Name of the Speaker: Susan Thomas (EE20D751)
Guide: Dr. Shanti Bhattacharya
Venue/Online meeting link: ESB-244 (Seminar Hall)
Date/Time: 28th November 2022, 11.00 am
Early detection and diagnosis of certain diseases like cancer is limited by the ability to obtain high resolution images in deeper body cavities and hollow organs. The present imaging techniques for cancer screening such as ultrasound, MRI and CT have limited ability to detect pre-cancerous lesions. Techniques such as PET are expensive and has issues of low availability. Therefore, it is imperative to develop micro-endoscopes with minimal invasiveness to image cavities inaccessible to standard endoscopes using relatively inexpensive but robust optical components. Free space optical systems can yield the necessary resolution to retrieve structural information for early detection. But they cannot be integrated inside a minimally invasive endoscope penetrating through the body to sufficient depth. Therefore, fiber optics needs to be integrated with miniaturized optical system for endoscopy.

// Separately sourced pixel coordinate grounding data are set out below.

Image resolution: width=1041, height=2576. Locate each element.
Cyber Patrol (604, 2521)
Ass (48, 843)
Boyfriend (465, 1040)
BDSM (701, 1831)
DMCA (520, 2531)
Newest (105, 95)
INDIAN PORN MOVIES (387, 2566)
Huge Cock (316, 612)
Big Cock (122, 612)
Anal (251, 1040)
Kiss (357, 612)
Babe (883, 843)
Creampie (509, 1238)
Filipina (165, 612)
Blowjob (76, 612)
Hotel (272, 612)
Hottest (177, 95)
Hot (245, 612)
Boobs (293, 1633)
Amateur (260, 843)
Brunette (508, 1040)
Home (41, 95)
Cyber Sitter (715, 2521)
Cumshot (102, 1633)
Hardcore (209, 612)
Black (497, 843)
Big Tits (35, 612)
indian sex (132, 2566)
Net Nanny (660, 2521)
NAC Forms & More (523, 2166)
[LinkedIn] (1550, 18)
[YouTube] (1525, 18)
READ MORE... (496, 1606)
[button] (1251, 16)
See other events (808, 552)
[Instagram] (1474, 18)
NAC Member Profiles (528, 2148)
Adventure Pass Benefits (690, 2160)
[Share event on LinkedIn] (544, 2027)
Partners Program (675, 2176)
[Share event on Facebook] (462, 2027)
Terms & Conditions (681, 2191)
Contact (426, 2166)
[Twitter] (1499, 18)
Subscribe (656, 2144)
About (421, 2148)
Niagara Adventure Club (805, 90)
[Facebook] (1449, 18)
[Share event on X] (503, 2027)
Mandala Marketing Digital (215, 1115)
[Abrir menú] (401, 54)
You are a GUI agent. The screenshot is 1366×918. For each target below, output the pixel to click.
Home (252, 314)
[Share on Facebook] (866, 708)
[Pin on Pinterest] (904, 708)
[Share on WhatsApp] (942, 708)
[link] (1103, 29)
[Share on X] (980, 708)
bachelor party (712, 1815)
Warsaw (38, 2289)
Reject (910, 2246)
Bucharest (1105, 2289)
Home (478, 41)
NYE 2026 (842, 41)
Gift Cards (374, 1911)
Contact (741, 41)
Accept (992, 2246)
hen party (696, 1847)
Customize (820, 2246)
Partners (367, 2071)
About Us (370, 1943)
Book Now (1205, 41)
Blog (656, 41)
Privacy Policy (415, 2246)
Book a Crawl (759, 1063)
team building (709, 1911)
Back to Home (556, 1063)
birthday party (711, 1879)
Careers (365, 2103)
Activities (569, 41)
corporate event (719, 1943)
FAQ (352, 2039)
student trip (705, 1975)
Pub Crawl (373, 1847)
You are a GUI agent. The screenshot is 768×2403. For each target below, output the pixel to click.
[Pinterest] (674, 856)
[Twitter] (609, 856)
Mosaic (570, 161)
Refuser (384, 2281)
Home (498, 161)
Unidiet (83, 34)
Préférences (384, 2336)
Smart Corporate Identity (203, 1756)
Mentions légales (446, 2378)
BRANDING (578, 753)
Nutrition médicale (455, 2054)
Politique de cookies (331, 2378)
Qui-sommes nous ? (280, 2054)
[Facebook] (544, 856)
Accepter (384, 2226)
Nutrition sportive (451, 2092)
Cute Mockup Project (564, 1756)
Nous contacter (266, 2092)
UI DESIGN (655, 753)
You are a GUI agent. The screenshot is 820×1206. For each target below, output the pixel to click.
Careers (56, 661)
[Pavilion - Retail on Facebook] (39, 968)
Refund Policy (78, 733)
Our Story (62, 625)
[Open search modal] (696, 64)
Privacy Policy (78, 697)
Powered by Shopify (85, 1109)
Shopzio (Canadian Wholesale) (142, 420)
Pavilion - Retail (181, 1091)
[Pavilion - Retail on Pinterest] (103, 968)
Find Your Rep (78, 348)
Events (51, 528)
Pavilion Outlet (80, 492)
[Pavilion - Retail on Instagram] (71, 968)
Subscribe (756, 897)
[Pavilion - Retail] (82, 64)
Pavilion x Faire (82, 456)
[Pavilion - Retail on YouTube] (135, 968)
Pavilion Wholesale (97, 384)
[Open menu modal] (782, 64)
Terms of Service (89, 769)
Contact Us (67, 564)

Fluorescence imaging endoscopy is widely explored by researchers to visualize the molecular changes of the tissue. Single photon fluorescence imaging currently employed in the commercial endoscopes for high resolution imaging is limited by tissue penetration depth and phototoxicity. Research trends suggest the scope of two photon fluorescence technique for deeper tissue imaging with high resolution. The conventional two photon imaging is limited to a free space laboratory setup and non-medical applications. The scope of double clad fiber coupler for fiber optic fluorescence imaging is being explored in our study.
In this seminar, we discuss the optical design of an endoscope for two photon fluorescence imaging. The design focus on the getting a homogenous resolution in the full field of view by correcting the optical aberrations and thereby improving the image quality. We also discuss the characterization and demonstration of imaging quality with gradient refractive index lenses as the objective lens for endoscopy. As two photon fluorescence imaging involves two wavelengths, the correction of chromatic aberration is a subject of investigation. We present the incorporation of a phase correction element to address the issue of chromatic focal shift.